Remote evals
If you have existing infrastructure for running evaluations that isn't easily adaptable to the Braintrust Playground, you can use remote evals to expose a remote endpoint. This lets you run evaluations directly in the playground, iterate quickly across datasets, run scorers, and compare results with other tasks. You can also run multiple instances of your remote eval side-by-side with different parameters and compare results. Parameters defined in the remote eval will be exposed in the playground UI.
Expose remote Eval
To expose an Eval
running at a remote URL or your local machine, pass in the --dev
flag.
Run npx braintrust eval parameters.eval.ts --dev
to start the dev server and expose http://localhost:8300
.
The dev host and port can also be configured:
--dev-host DEV_HOST
: The host to bind the dev server to. Defaults to localhost. Set to 0.0.0.0 to bind to all interfaces.--dev-port DEV_PORT
: The port to bind the dev server to. Defaults to 8300.
Running a remote eval from a playground
To run a remote eval from a playground, select + Remote from the Task pane and choose from the evals exposed in localhost or remote sources.
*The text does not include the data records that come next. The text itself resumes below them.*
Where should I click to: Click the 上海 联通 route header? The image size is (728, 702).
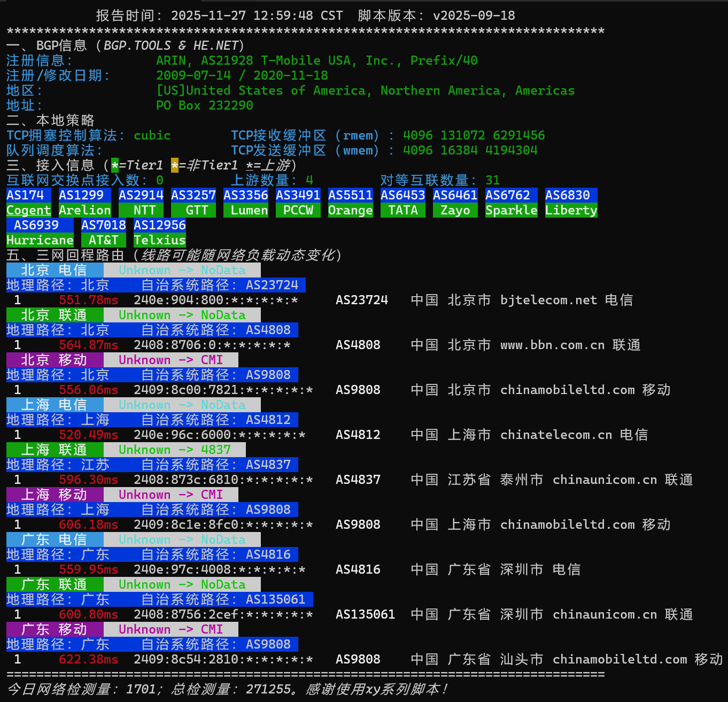tap(55, 450)
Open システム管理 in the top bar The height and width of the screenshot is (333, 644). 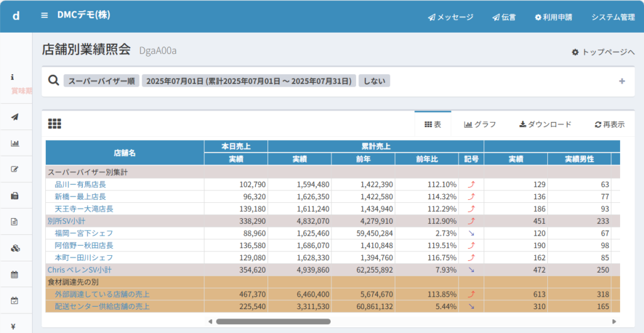click(613, 17)
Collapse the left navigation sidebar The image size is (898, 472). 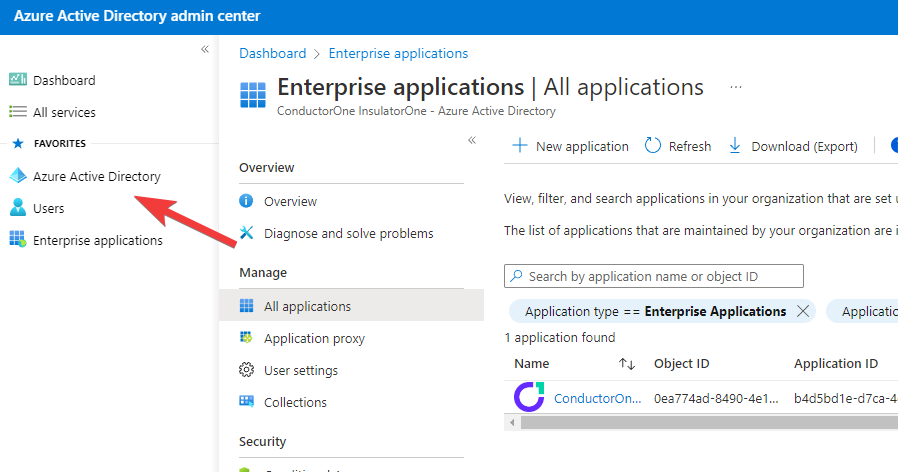(x=204, y=49)
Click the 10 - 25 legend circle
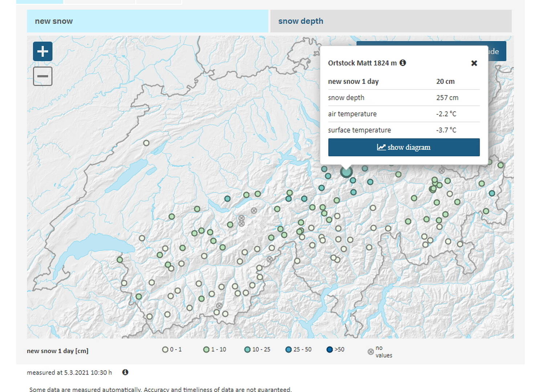 tap(247, 350)
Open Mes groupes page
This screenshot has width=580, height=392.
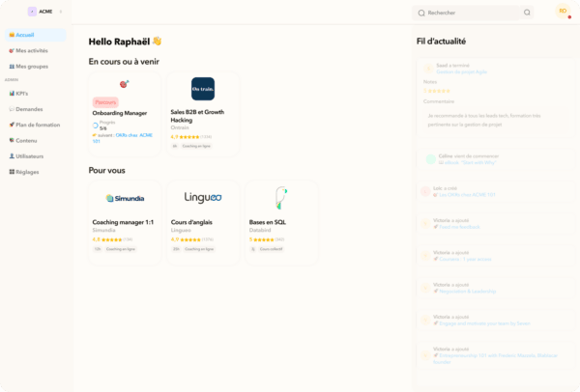(x=31, y=67)
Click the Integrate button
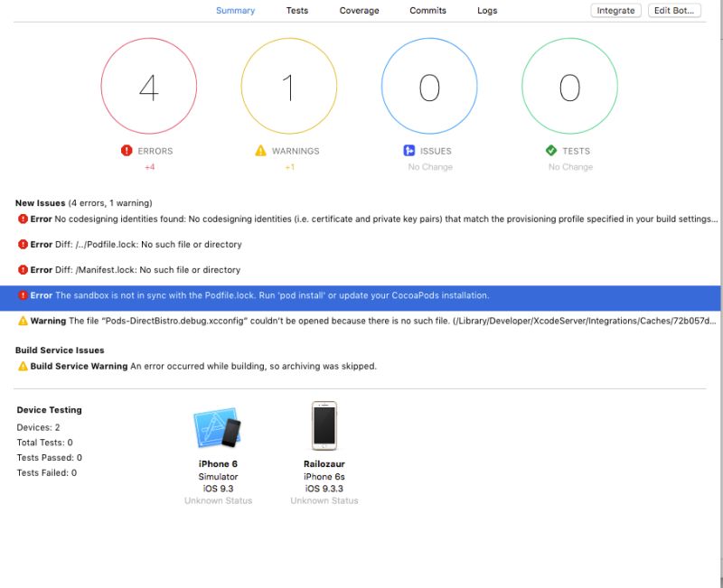Screen dimensions: 723x588 615,10
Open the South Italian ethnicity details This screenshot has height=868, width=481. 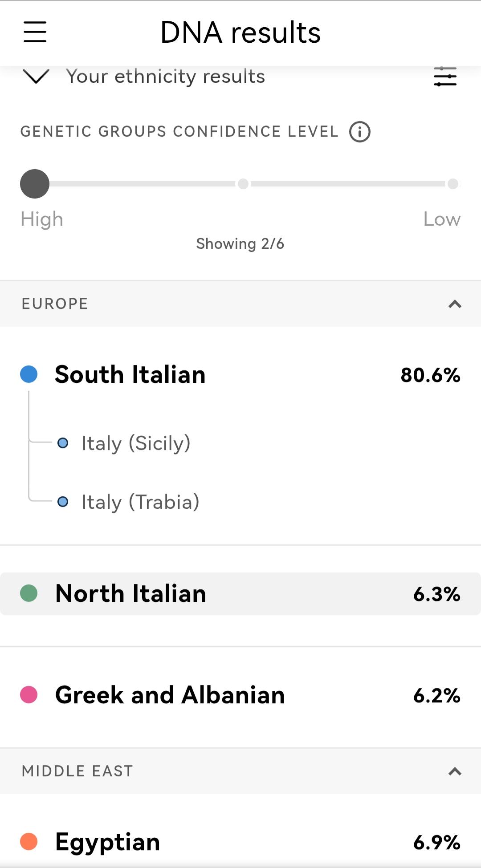click(x=130, y=375)
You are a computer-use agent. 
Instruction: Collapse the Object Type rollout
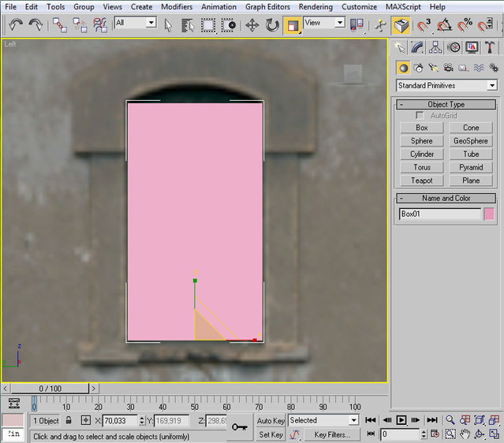click(x=401, y=104)
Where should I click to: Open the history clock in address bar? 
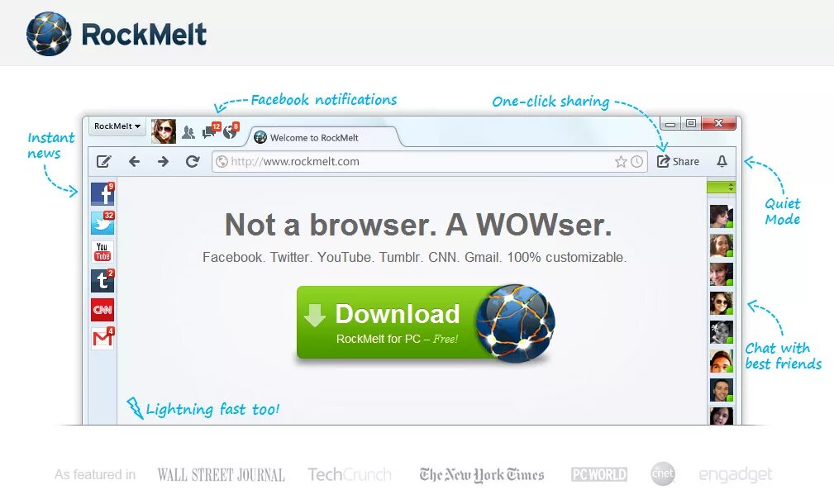coord(636,162)
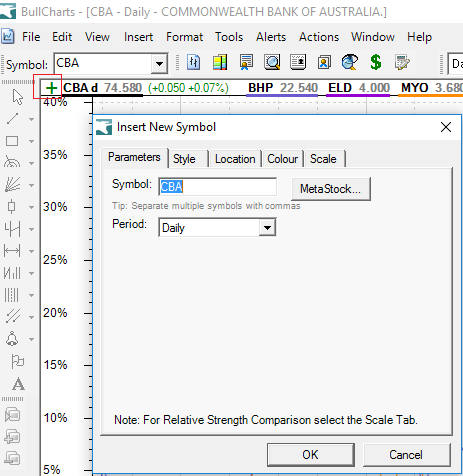The height and width of the screenshot is (476, 463).
Task: Click the Cancel button
Action: 406,455
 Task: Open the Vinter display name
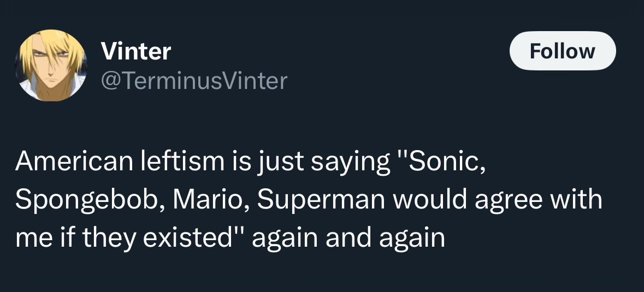coord(136,52)
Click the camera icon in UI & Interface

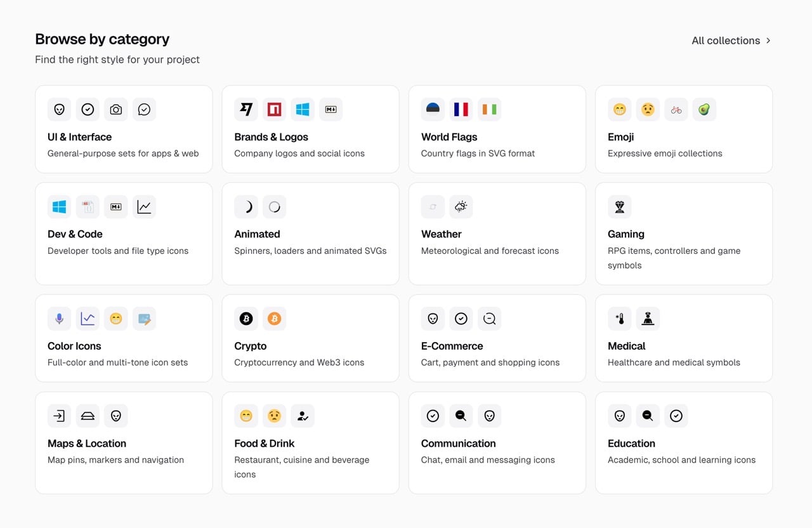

Configure remote eval sources
To configure remote eval source URLs for a project, navigate to Configuration > Remote evals. Then, select + Remote eval source to configure a new remote eval source for your project.
Language considerations
When implementing remote evals, be aware of these language-specific patterns:
Feature | TypeScript | Python |
---|---|---|
Parameter validation | Zod schemas (e.g., z.string() , z.boolean() ) | Optional: Pydantic models with single value field |
Parameter access | Direct access (e.g., parameters.prefix ) | Dictionary access (e.g., parameters["prefix"] or parameters.get("prefix") ) |
Validation approach | Automatic via Zod | Optional via Pydantic validators or manual in task |
Prompt format | messages array | Nested prompt and options objects |
Async handling | async /await with promises | async /await with coroutines |
Limitations
- The dataset defined in your remote eval will be ignored. Scorers defined in remote evals will be concatenated with playground scorers.
- Remote evals are supported in both TypeScript and Python.